Originally published by the Middle East Institute — August 31, 2023
Last week saw a flurry of diplomatic activity between Baghdad and Ankara. The top priorities in the talks that took place in Erbil, Ankara, and Baghdad almost simultaneously were oil exports, the presence of the Kurdistan Workers’ Party (PKK) in Iraq, and Iraq’s water crisis.
The visits by Ankara’s foreign and energy ministers to Iraq and by Baghdad’s oil minister to Turkey were preparations for an anticipated visit by Turkish President Recep Tayyip Erdoğan to Iraq, which Iraqi sources think could happen in September, to agree on a way forward on these thorny issues. The outcomes have been unimpressive, with public statements offering no new ideas and little more than reiterations of long-established positions, demands, and expressions of hope. But there is an opportunity for Iraq to shake things up and improve its bargaining position, at least on the oil export issue, possibly more.

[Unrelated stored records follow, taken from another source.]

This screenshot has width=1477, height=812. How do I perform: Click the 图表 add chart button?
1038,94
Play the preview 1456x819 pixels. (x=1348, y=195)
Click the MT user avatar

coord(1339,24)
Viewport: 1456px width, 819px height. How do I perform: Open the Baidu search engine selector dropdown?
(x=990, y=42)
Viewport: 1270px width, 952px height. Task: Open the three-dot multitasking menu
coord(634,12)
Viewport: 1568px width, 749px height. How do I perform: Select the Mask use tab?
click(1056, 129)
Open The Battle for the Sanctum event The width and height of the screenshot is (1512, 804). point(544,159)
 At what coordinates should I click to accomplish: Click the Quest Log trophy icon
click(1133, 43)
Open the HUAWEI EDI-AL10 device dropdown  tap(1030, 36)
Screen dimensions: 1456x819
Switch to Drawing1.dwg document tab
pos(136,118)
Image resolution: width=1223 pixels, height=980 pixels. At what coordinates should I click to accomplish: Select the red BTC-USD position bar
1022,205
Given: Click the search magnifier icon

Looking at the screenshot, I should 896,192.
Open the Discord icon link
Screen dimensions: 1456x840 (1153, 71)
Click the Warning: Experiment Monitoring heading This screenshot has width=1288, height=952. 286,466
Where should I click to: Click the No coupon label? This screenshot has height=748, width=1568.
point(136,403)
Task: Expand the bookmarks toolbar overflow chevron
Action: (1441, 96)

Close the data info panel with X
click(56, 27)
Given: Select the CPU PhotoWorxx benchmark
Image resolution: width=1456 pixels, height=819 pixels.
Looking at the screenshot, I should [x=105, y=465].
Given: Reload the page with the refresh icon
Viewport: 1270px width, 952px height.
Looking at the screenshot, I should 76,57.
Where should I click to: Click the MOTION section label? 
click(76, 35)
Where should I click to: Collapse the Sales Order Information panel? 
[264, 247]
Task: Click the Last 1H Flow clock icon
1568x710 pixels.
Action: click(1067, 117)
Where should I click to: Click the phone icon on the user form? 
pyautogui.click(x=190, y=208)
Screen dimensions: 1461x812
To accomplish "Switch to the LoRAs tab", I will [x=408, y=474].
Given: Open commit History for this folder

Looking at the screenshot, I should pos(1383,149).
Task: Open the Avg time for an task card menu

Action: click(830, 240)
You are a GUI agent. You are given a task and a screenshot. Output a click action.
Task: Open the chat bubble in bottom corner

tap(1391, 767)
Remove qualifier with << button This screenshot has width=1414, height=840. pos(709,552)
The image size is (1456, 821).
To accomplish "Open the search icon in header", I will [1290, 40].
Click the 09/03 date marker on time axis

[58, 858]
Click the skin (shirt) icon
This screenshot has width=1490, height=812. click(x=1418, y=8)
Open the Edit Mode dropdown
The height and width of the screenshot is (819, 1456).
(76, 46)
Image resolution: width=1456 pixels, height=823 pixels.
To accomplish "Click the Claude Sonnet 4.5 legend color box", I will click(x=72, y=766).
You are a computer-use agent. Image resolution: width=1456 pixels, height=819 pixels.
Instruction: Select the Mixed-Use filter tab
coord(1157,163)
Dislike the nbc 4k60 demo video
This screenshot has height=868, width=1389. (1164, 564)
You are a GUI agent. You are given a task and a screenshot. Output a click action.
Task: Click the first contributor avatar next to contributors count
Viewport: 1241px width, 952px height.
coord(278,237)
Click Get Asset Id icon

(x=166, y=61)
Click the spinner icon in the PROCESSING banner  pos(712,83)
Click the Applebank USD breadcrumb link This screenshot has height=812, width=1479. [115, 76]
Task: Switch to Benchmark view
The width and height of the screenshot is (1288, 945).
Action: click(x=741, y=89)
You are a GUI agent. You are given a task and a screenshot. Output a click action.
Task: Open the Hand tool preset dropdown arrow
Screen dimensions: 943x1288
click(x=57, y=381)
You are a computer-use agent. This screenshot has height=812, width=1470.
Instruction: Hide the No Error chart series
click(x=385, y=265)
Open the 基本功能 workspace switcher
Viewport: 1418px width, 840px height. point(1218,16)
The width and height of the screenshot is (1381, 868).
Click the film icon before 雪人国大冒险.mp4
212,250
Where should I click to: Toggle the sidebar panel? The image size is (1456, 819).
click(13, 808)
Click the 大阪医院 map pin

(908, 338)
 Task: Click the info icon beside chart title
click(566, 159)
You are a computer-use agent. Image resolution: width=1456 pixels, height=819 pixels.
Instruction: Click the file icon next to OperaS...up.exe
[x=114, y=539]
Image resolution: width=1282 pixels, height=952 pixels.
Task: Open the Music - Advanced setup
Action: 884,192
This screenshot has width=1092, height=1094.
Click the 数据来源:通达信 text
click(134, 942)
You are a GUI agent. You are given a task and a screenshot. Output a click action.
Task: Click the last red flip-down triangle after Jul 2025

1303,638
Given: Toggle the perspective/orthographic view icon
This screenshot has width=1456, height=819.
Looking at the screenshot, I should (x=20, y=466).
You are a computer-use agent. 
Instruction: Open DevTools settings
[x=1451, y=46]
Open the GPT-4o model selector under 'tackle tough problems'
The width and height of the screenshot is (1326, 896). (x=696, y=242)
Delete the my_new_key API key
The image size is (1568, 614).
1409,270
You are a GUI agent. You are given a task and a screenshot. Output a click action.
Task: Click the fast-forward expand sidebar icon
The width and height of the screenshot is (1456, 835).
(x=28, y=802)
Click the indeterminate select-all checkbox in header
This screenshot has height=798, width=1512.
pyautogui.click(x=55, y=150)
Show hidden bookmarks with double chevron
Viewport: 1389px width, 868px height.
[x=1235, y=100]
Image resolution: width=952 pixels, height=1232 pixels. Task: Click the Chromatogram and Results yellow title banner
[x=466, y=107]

What’s at stake for Iraq and Turkey?
First, Baghdad and Erbil seek the resumption of oil exports from Kirkuk and the Kurdistan region through the Iraq-Turkey Pipeline (ITP). These have been halted since March, when Iraq won an arbitration case at the International Chamber of Commerce (ICC) against Turkey for allowing unilateral exports from the Kurdistan region without Baghdad’s approval. The loss of 450,000 barrels per day (bpd) of exports for five months has cost Baghdad and Erbil some $5 billion in unrealized gross revenue. The monetization of this oil is necessary to implementing Iraq’s $150 billion 2023 budget and keeping the daunting $48 billion deficit in check. Turkey’s direct losses are smaller, to the tune of $2 million-3 million a day in oil transit fees, setting aside the lost opportunity of a revitalized oil and gas trade with Iraq.
Second for Iraq is water. The country is experiencing yet another dry year that has seen lakes and marshes disappear as the volume of water flowing down the Tigris and Euphrates from upstream neighbors Turkey and Iran dwindled, forcing Iraq to take desperate measures, such as installing new pumps to extract water from dead space in reservoirs along both rivers. The situation is particularly dire with tributaries originating in Iran, like the Little Zab, whose water has been blocked by Iran for weeks, and with the Euphrates, which Iraqi water officials say currently runs dry before it can meet the Tigris at their iconic confluence near Basra. In July, the Food and Agriculture Organization (FAO) in Iraq reported the Euphrates measured a mere 56 cm deep in Nasiriyah, causing 90% of the nearby marshes to go dry.
The third issue is security, particularly the presence of the PKK on Iraqi territory stretching from Sulaymaniyah and Makhmour to the east, to the rugged Qandil Mountains in the north, and all the way to Sinjar near the Syrian border in the west. Turkey has conducted numerous airstrikes to weaken the PKK inside Iraq and insists that either Baghdad or Erbil must take action to end the PKK “virus” that’s spreading, in Ankara’s view, along hundreds of miles of its southern border. Iraq has its own problems with the PKK, whose presence, and that of its affiliates, has attracted heavy-handed Turkish military action and destabilizes the war-ravaged Sinjar in western Nineveh Province.